Charles nodded again and this time, Pieter caught his chin and turned his face upward. They were both blind in the light of the fire, but the glimpses he'd caught of McNider in the shadows reminded him that his namesake was not much older than himself. They were of a height, maybe an inch apart, and Pieter didn't need to duck his head to find McNider's breath.
McNider -- Charles, Pieter reminded himself -- closed the distance and their mouths met easily. They kissed, tentatively, until Charles sighed and Pieter took over, dipping deeply into the doctor's mouth and pulling the other man's body close to his own. A shudder ran through the shoulders Pieter held and the chest pressed against his own. He ran his fingers over Charles' face and pulled the dark glasses away.
"Let me see you tonight," he whispered, drawing away just enough to take off his own spectacles.
"Yes," Charles replied, stepping out of his embrace.
Pieter reached out, finding only empty air and scowled as he pushed his glasses back on his face. He heard the door of the study open and Charles call for Christian.
"Need these?" he asked, holding out the doctor's glasses.
"Thank you." McNider's voice was neutral, almost cold as he took the frames from Pieter.
"Sir?" It was Christian, the manservant, with his dry accent and slightly disapproving tone.

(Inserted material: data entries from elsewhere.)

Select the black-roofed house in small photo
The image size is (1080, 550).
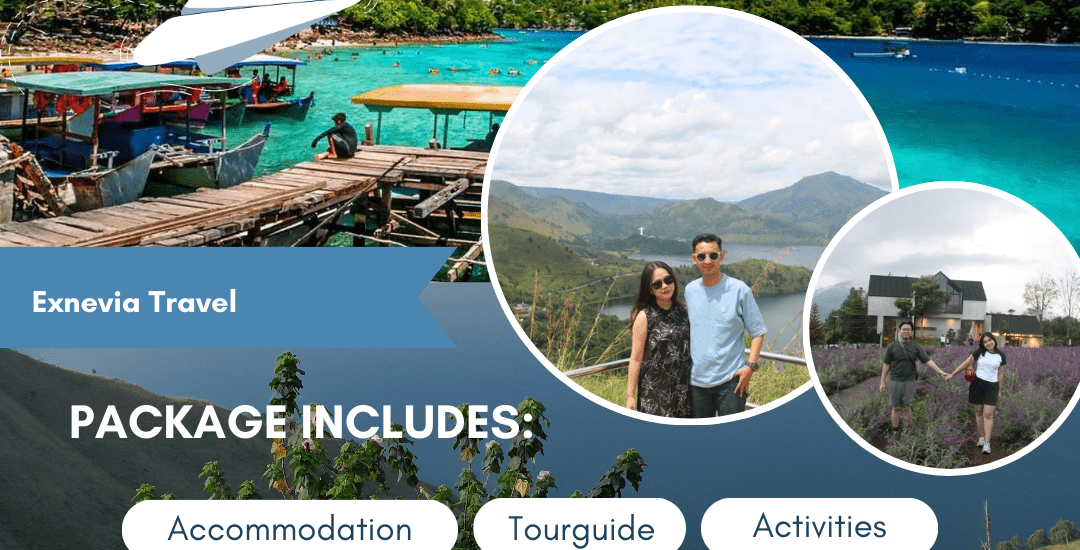[x=926, y=306]
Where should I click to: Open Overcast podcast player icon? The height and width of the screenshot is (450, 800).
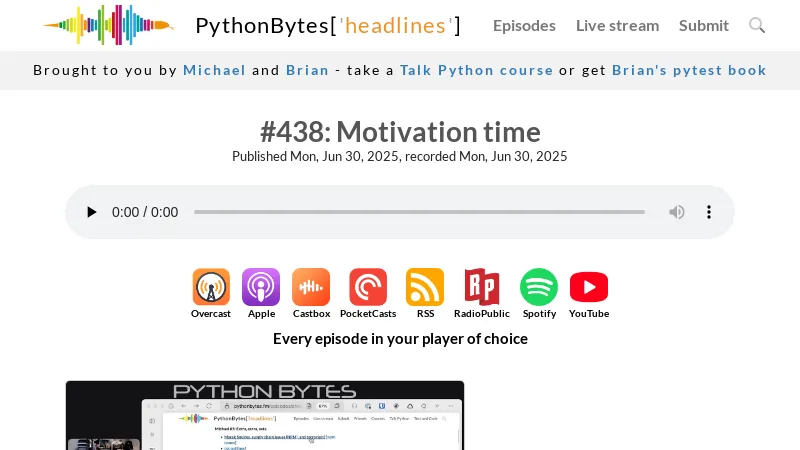click(211, 287)
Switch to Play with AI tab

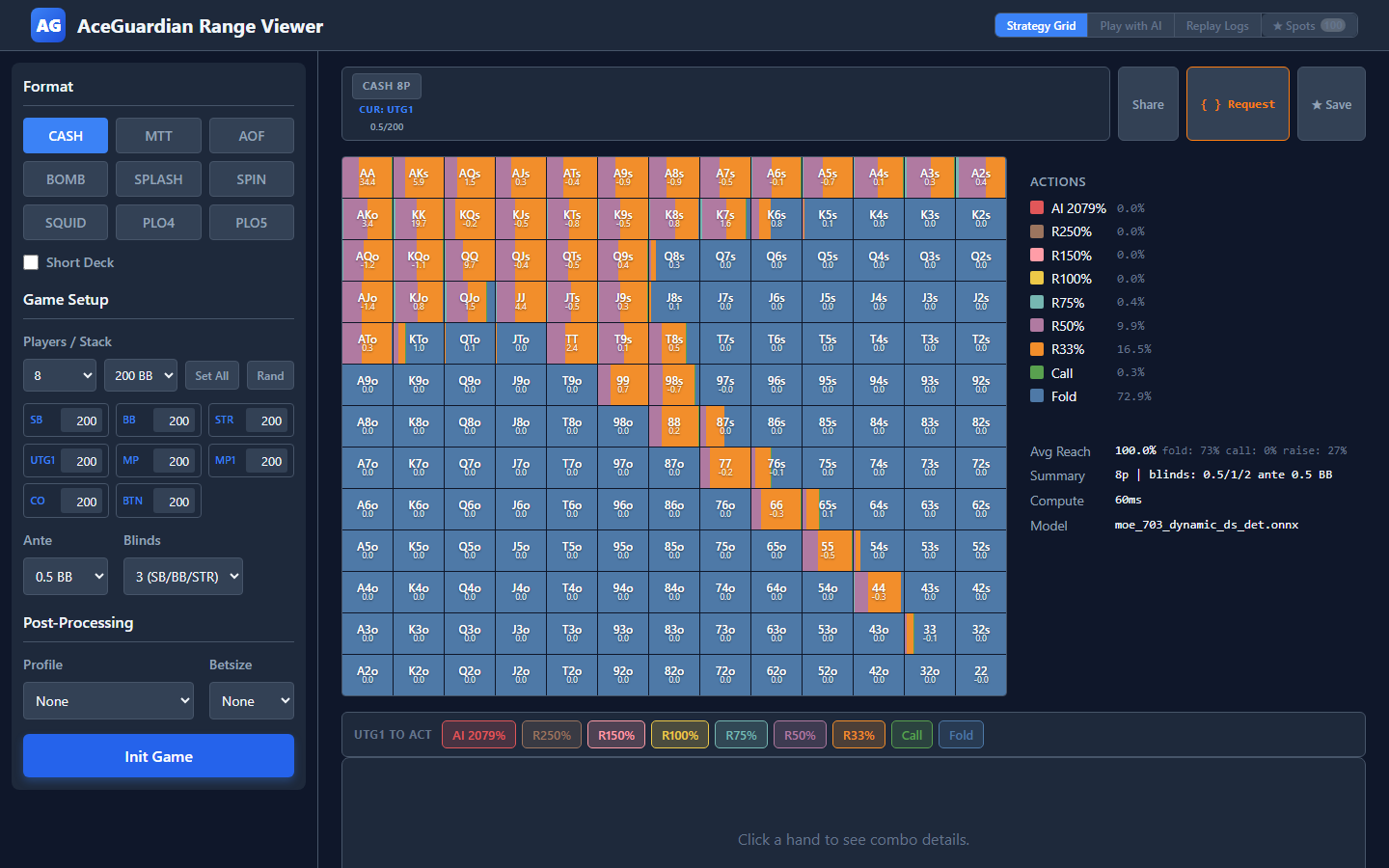click(x=1130, y=26)
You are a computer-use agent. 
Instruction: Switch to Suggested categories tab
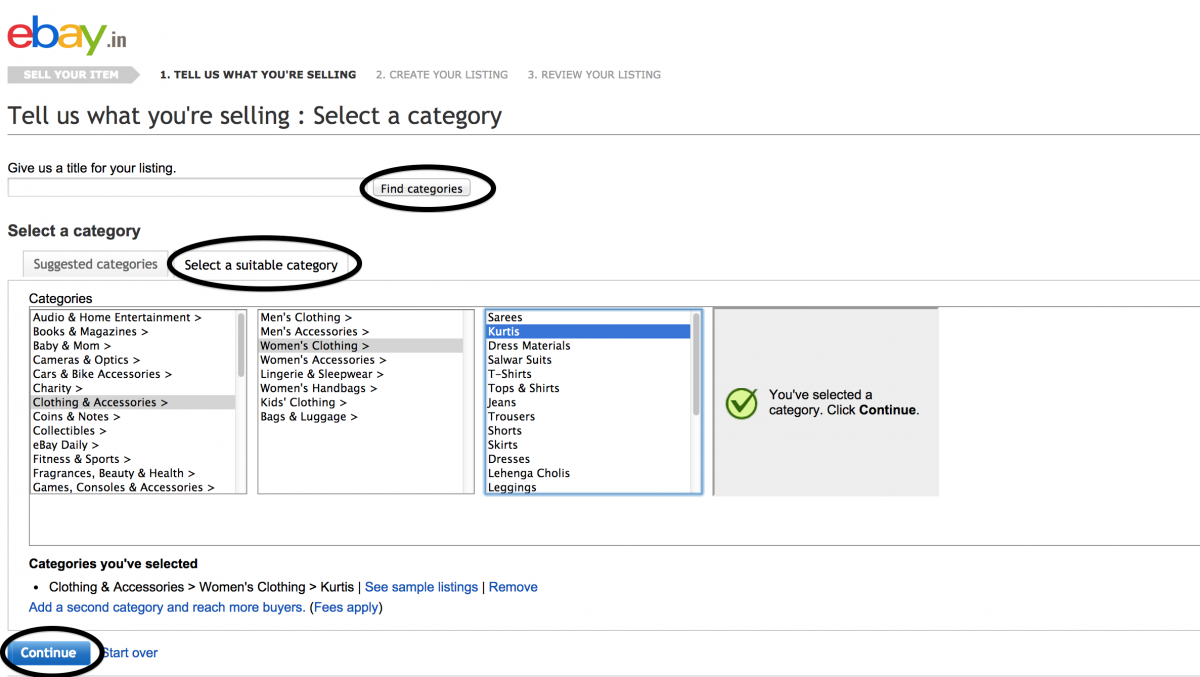click(x=95, y=265)
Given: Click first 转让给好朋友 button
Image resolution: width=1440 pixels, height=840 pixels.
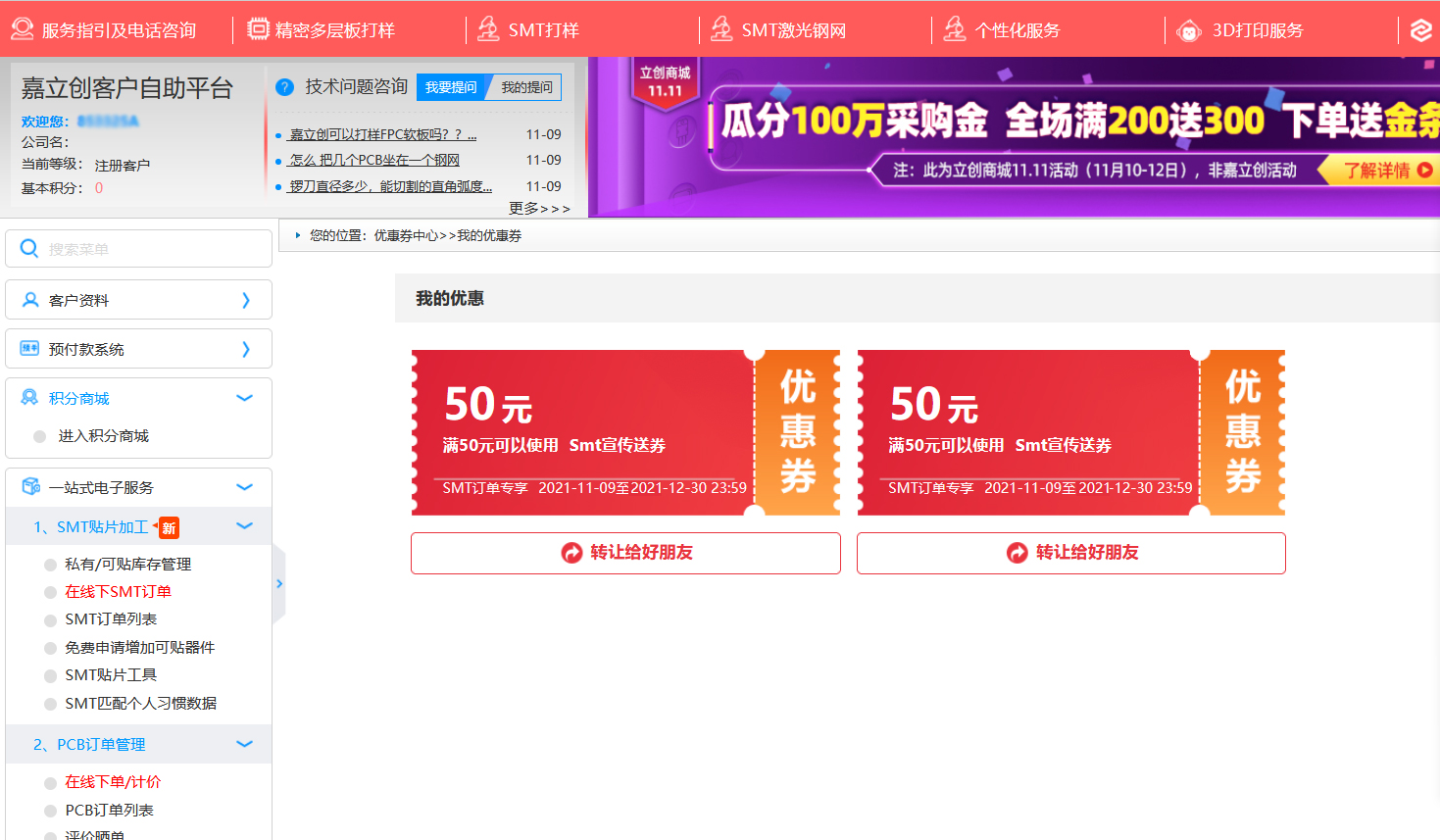Looking at the screenshot, I should [x=625, y=553].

"Dr. Cross will be spending the night," Charles said matter-of-factly. "Is there a room made up?"
"The eastern guest room can be ready shortly, sir," Christian reported. "Will you be retiring within the hour?"
"We will," McNider answered. "That will be all for the evening."
"Yes, sir. Thank you."
Christian withdrew and Charles closed the door.
"The room's down the hall from mine," he said, his voice detached as he navigated the few steps across the room to where Pieter stood. "When you've made yourself comfortable, come to me. I'll be waiting."
"He doesn't know?" Pieter asked, referring to Christian.
"I haven't told him," Charles replied in the tone of gentle rebuke that was familiar from Pieter's youth. "It's still 1951, Dr. Cross." Slight emphasis on his title and Pieter felt well-chastised.
"I'm sorry," he said, meaning it to McNider for maybe the first time.
"Don't be," Charles said with a great deal more cheer. "From your tone I can only assume that the future is a brighter and more open time for fellows like us."
Pieter was silent as he thought of the AIDS clinics he'd worked in and of the bloodied boys who had stumbled into his after-hours clinic. Then he thought of civil rights marches, of tolerant parents, and of the restaurants and clubs he'd visited with a friend or lover.
"It is the future, Charles," he said. "Everything is possible."
Charles smiled -- Pieter could hear it in his voice when he spoke -- and touched Pieter's shoulder. "Why don't you show me?"